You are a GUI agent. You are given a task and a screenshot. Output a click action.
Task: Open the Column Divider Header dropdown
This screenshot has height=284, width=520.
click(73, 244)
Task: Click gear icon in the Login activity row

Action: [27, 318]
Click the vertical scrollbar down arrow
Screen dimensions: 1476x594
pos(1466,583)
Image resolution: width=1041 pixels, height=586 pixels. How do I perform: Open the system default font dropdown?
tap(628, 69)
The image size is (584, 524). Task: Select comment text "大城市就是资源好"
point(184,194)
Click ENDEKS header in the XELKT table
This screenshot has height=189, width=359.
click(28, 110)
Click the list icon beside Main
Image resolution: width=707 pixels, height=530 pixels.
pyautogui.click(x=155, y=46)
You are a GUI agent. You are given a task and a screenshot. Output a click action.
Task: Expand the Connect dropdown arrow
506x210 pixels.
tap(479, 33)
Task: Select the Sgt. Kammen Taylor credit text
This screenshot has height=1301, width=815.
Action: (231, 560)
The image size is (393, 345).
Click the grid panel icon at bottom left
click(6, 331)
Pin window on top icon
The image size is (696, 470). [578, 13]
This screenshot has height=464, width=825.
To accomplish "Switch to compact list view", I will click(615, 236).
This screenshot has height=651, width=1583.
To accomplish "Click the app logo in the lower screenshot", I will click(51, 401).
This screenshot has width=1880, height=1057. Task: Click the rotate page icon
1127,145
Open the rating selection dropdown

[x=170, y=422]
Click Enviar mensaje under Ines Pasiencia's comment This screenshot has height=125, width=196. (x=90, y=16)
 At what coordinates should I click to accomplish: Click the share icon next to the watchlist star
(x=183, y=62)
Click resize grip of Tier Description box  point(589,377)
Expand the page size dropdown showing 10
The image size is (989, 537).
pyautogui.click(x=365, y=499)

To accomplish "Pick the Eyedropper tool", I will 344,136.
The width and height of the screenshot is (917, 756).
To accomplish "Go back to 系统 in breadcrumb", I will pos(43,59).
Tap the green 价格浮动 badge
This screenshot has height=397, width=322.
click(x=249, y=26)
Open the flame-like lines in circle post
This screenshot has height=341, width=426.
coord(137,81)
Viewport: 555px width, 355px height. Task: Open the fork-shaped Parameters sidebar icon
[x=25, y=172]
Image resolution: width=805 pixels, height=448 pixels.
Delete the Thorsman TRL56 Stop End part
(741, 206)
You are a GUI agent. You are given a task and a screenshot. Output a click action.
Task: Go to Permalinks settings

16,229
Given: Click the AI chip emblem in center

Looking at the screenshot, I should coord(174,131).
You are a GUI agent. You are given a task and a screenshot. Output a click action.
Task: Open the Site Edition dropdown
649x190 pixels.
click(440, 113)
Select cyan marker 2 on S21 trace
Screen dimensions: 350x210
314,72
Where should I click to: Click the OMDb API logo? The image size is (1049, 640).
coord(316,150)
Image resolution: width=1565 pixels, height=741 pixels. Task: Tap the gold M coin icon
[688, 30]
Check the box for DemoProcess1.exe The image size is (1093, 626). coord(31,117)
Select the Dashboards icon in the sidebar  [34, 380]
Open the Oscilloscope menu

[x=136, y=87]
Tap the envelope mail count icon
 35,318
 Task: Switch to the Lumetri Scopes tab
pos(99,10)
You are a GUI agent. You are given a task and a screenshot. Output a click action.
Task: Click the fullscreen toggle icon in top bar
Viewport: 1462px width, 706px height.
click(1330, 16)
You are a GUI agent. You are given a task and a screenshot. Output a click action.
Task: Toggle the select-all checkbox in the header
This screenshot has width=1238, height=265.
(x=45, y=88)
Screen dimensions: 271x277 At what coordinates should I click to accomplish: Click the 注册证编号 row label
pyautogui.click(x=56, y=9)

----

**WHAT IS REQUIRED**
Check each line of the records for the word "Expand", and show the lines that contain it.

**RESPONSE FOR THIS EXERCISE**
Task: Expand the Connect dropdown arrow
Expand the page size dropdown showing 10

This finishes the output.